Damares Alves ressaltou que há um fenômeno dessas ocorrências entre crianças. “Nós temos registro de crianças de seis anos no Brasil que se suicidaram. A menina mais jovem que conversou comigo, que estava se automutilando e querendo se matar, tinha sete anos”, revelou. Os casos também são cada vez mais comuns entre os jovens.

Em entrevista à jornalista Roseann Kennedy, no programa Impressões, que vai ao ar nesta terça-feira (6) às 23h, na TV Brasil, da Empresa Brasil de Comunicação (EBC), a ministra fez um apelo: “Todos eles que estão se  autoflagelando e tentando o suicídio falam que estão com dor na alma. E a gente não pode subestimar isso. Não subestime e, por favor, não recrimine. Não use essa frase ‘é frescura, quer aparecer’. Não é! Essa geração está em profundo sofrimento. Nós vamos ter que entender, saber o que está causando esse sofrimento. Essa geração não sabe lidar com conflitos”.

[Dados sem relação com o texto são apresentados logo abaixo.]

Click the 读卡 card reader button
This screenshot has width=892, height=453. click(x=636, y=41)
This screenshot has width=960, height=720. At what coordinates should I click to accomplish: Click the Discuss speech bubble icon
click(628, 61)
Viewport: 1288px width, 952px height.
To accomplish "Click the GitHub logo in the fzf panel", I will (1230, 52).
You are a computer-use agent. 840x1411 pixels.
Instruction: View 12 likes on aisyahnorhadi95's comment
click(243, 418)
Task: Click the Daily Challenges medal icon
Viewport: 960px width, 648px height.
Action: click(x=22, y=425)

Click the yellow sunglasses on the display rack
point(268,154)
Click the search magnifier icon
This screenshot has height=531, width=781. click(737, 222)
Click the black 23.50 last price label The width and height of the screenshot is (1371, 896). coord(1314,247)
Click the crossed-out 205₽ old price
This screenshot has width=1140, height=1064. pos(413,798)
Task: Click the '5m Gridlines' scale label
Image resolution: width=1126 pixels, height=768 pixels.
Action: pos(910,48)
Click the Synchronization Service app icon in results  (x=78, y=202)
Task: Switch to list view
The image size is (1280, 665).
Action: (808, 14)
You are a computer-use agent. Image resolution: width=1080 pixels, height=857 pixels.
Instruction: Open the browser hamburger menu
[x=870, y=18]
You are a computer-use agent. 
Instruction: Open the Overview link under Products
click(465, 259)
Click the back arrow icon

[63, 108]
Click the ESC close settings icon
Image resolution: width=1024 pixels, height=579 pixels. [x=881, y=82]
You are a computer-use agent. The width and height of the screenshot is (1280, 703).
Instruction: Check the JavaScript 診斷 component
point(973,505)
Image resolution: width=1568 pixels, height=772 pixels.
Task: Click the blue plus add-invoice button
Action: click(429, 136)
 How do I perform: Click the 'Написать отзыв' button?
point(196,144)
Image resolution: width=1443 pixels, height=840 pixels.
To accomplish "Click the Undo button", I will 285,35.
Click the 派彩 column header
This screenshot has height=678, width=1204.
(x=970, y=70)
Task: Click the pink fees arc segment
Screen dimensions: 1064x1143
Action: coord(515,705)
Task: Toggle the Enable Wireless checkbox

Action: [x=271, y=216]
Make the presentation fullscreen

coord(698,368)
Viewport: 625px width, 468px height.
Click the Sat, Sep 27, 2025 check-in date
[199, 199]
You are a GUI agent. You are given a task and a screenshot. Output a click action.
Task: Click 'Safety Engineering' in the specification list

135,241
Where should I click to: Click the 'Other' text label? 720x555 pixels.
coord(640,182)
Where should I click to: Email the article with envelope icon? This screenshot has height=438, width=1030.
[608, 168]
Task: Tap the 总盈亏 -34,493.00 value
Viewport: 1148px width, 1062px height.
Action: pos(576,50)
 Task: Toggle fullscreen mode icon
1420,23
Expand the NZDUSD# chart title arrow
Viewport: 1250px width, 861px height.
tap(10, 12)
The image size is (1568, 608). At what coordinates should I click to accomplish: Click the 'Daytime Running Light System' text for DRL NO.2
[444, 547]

Damares disse ainda que acredita que enfrentar esse tema é um desafio da humanidade e que o Brasil já amarga números absurdos.

A ministra lembrou que, segundo a Organização Mundial da Saúde (OMS), o país já é o oitavo no mundo, mas que o relatório é de um período em que havia subnotificação. Com a nova legislação, sancionada este ano no país, será obrigatório informar suicídio, tentativa e o resultado de investigação criminal que comprove que a pessoa optou pela própria morte. A automutilação também terá de ser registrada.

Damares afirmou o ministério focou nas orientações estabelecidas pela OMS para falar sobre o assunto, para não haver risco de efeito contágio.

“Vamos ter que fazer uma revisão de valores, ir para a escola, conversar com os pais, trazer todo mundo para esse debate. Temos que ter muito cuidado e delicadeza para falar. Obedecer protocolos. Nós precisamos começar a falar com os líderes religiosos que a oração é importante, a fé nesse processo é importante, mas a gente também está diante de uma questão de saúde mental”, alertou.

Segundo a ministra, já há uma parceria com a Associação Brasileira de Psiquiatria para os profissionais de saúde fazerem tutoriais para o ministério e a pasta treinar jornalistas, blogueiros, professores, conselheiros tutelares e líderes religiosos.